A HOLIDAY WEEKEND and the new guy draws the Saturday shift. The editor has some lame idea for a story about nice old ladies who are cooking up a storm for shut-ins. I've been in town just a couple of weeks and I need something better than that, so I take to the streets.
Winter's first breath has turned the air raw. The streets are silent, vacant. I cruise around, the radio my only solace. I stop at the sound of Dinah Washington, her rich, tight voice bemoaning the chill with a blues of pain and stubbornness. For lack of anyplace else to go, I drive over to the radio station and visit the deejay who's warming this day.
That's how I met the 'Bama 13 years ago. Jerry Washington sat behind a microphone, shvitzing in his undershirt at WPFW's old overheated studios above a church on H Street NW. He sat in the dark, his old records at the ready, and he followed his mood. He told stories about his latest scrap with his lady friend. He talked about the wrongs that had been done him and the revenge he'd sought. He described how his body had failed him, and how his spirit could barely stay afloat.
Jerry Washington, who died five years ago, told the story of this city by spinning the tale of his own life as a poor kid with a thick drawl and a big mouth. And he did it off the cuff, like a friend unloading on a friend. He testified with words and with the music of his life, the worn LPs that had served him when trouble struck.
Washington's Saturday show, "The 'Bama Hour," was a chronicle of one life, a midday oasis of blues and jazz to suit a city's mood. You could not be busy when listening to the 'Bama. You could only stop and be refreshed.
Washington's genius was to plan nothing. He arrived at the station with milk crates and liquor boxes crammed with music, and he let the day and its rhythms govern his choices. His was an improvised life -- precisely what so many people run away from these days. There's a book out now -- Sabbath, by Wayne Muller -- that makes a simple argument for dormancy, for a regular rest. In a world of commuting and channel-surfing, child-shuttling and multi-tasking, it's easy to lampoon and dismiss such an ancient concept. And anyone who calls on folks to slow down and smell the flowers runs the risk of sounding prissy and pious, as this book sometimes does.
But Muller, like the 'Bama, is onto something: The improvised life is open to surprise. The planned life hardens. My wife and I have four calendars between us, and a truly pathetic number of our conversations, and our e-mails, and our phone calls, revolve around coordinating those calendars, plotting the movements of our offspring, and then shifting into Blue Alert Mode when something unexpected dares to upset our delicately balanced plans. We're penned in by plans. Change, surprise, the need to improvise become the enemies of daily coping when they should be its nourishment.
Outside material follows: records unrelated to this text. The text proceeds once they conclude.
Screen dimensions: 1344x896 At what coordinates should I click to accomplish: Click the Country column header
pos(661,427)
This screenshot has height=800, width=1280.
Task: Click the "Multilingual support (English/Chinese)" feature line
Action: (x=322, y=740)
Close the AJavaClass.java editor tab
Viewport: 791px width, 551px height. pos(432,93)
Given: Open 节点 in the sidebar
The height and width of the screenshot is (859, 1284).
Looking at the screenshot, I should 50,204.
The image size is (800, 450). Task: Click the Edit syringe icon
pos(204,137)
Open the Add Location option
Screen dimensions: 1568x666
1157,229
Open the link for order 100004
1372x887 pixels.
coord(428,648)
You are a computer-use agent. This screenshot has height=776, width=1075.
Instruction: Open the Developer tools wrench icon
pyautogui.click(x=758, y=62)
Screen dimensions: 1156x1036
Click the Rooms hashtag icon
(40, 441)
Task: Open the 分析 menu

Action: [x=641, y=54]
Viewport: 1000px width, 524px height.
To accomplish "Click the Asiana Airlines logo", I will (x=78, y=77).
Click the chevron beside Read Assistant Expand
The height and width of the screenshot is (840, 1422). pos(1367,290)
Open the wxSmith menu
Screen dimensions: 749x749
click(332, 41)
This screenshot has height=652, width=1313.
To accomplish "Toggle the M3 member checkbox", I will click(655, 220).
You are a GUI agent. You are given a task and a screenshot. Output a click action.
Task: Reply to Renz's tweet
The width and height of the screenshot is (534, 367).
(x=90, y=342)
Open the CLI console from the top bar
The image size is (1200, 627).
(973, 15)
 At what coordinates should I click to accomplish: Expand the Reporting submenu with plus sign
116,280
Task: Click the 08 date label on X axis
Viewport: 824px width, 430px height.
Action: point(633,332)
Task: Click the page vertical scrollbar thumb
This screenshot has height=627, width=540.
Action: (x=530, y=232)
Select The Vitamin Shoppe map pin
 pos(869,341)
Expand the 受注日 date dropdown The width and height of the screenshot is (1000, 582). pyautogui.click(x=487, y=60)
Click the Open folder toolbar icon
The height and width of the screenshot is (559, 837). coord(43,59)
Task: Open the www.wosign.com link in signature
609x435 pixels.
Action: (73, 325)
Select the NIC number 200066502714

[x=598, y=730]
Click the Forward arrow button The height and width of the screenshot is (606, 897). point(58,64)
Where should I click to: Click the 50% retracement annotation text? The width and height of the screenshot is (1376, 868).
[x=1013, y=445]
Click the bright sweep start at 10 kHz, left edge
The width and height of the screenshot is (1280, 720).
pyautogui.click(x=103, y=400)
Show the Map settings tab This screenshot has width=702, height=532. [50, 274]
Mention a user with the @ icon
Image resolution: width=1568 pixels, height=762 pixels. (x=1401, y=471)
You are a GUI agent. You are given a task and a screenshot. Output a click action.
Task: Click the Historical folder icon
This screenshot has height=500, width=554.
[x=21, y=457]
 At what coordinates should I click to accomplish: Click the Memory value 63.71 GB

Sabbath will have little impact, of course, because those who should heed its call cannot imagine spending four hours reading about how they should take time "to enjoy and celebrate what is beautiful and good." And those who naturally lean toward such reading probably already spend too much time lazing around. They need more juice in their lives, not less.
We look for the kind of solace we know we'll like. Our chances of happening upon a different approach, a different rhythm to our hours, diminish with every passing year. Take the 'Bama, for example. There is no other like him, not on WPFW, which won't accept corporate cash, and certainly not on so-called public radio, which is snarfing up as much corporate largess as it can find. No one ever paid Jerry Washington a salary to teach us the lessons of his life; he came from a long line of teachers, preachers, poets and fanatics who used the radio to spring surprises on the unsuspecting. These days, even in public broadcasting, which exists specifically to provide an alternative to the mass pulp of commercial radio and TV, there is little tolerance for such serendipity.
Everything is planned, because everything has to contribute to the mission, which is appealing to the masses, because small is by definition bad. It's the same story we all know from the stores we shop in, the offices we work in, even the schools our children attend: To get better results, higher scores, more production, we have to sacrifice the extras, quash the oddballs, slice off the edges, serve the masses. Tamp down the noisiest extremes and fill the unsettling quiets.
Everything must be planned, must click along at optimal efficiency. We used to make fun of the Soviets for their five-year plans; hell, we told ourselves, Americans don't need central planning, we'll just improvise our way to something better. And now here we are -- planned out. Someone comes along and says, Wait, chill out, be still, and we laugh at the very notion while we punch up the cell phone and extend the babysitter another half an hour and squeeze in one more business call as we sit in traffic, hurrying off to the next -- the next what? It's on the calendar, isn't it?